Nero: the man behind the myth. The British Museum has assembled sculpture, images and artefacts which capture the image and spirit = of one of the most notorious Roman Emperors. Nero is presented in the context of his turbulent reign with some fascinating portraits of the man and the historical villainy for which he is best remembered. Fascinating stuff.

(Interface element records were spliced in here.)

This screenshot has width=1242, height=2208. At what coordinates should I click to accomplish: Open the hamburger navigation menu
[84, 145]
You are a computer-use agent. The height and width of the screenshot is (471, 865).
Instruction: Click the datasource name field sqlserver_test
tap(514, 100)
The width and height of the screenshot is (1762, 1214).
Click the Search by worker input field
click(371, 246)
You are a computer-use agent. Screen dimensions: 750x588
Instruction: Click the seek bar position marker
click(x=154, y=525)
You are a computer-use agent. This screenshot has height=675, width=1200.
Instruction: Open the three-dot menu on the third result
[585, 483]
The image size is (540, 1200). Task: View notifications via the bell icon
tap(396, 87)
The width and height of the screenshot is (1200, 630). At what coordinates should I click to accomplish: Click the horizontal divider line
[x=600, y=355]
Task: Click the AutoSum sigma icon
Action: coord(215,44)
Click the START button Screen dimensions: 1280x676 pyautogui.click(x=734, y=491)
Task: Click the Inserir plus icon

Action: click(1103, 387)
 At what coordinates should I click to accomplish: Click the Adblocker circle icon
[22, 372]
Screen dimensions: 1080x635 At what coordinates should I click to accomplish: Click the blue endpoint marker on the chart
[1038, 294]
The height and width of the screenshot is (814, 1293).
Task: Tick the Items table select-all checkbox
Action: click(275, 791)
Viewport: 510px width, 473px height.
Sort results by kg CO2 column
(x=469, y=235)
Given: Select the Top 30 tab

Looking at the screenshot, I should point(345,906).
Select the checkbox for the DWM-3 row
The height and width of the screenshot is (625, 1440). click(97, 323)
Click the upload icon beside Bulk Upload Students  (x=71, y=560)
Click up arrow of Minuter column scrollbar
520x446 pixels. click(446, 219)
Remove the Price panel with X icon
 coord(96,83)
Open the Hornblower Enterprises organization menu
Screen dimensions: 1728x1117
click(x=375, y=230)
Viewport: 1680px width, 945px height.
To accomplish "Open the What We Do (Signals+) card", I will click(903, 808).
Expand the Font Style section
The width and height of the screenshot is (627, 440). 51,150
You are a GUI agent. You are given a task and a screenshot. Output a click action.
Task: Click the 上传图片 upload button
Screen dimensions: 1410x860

If you’re going to be a hero, a political tyrant or any kind of celebrity it’s a good move to have a distinctive hair do. Nero was no exception. His long fringe with fetching curls around the forehead stayed with him throughout his life and was meticulously depicted by sculptors during his 30 years. Born into the first Dynasty – a powerful family – the son of ambitious mother Agrippina, he became Emperor of Rome and its huge empire in AD54 when he was just 16. This is what we see in this early bust of Nero – a healthy, strong, ambitious young man taking the reins of power in both hands and making his mark.
Nero was renowned for his careless cruelty. He thought nothing of slaughtering any opponent and seems to have had no allegiance to his family. He ordered the murder of his mother and his wife (who did not produce an heir) and maintained a reputation for brutal treatment of enemies and anyone who threatened his power.
I was first introduced to Nero through the compelling books by Robert Graves – I, Claudius and Claudius the God. The television series in the 1970s was brilliant too. You gather, from these fictional and dramatic interpretations of life in Rome in the first century AD is that you had to be ruthless if you wanted to maintain your power.
One is left with the sense that Nero was successful as a leader but that he was not loved by his people. He used only brutality, cruelty and power to keep his great empire in check but there were protests and it was only a matter of time before the farthest flung regions of the empire – like Britain – would chase away the Romans through bold and courageous insurrections by local leaders such as Boudicca. He reigned through turbulent times, not least the terrifying nine days when Rome burned out of control and much of the city was razed to the ground. We are told in this exhibition that he wasn’t at home (fiddling or playing the lyre) but away at a holiday palace. To his credit he returned to Rome to help the rescue operation and assist the survivors.
But this is a fascinating show and a great way to time travel to a terrifying period in history.
Nero: the man behind the myth is on show at the British Museum until 24th October 2021.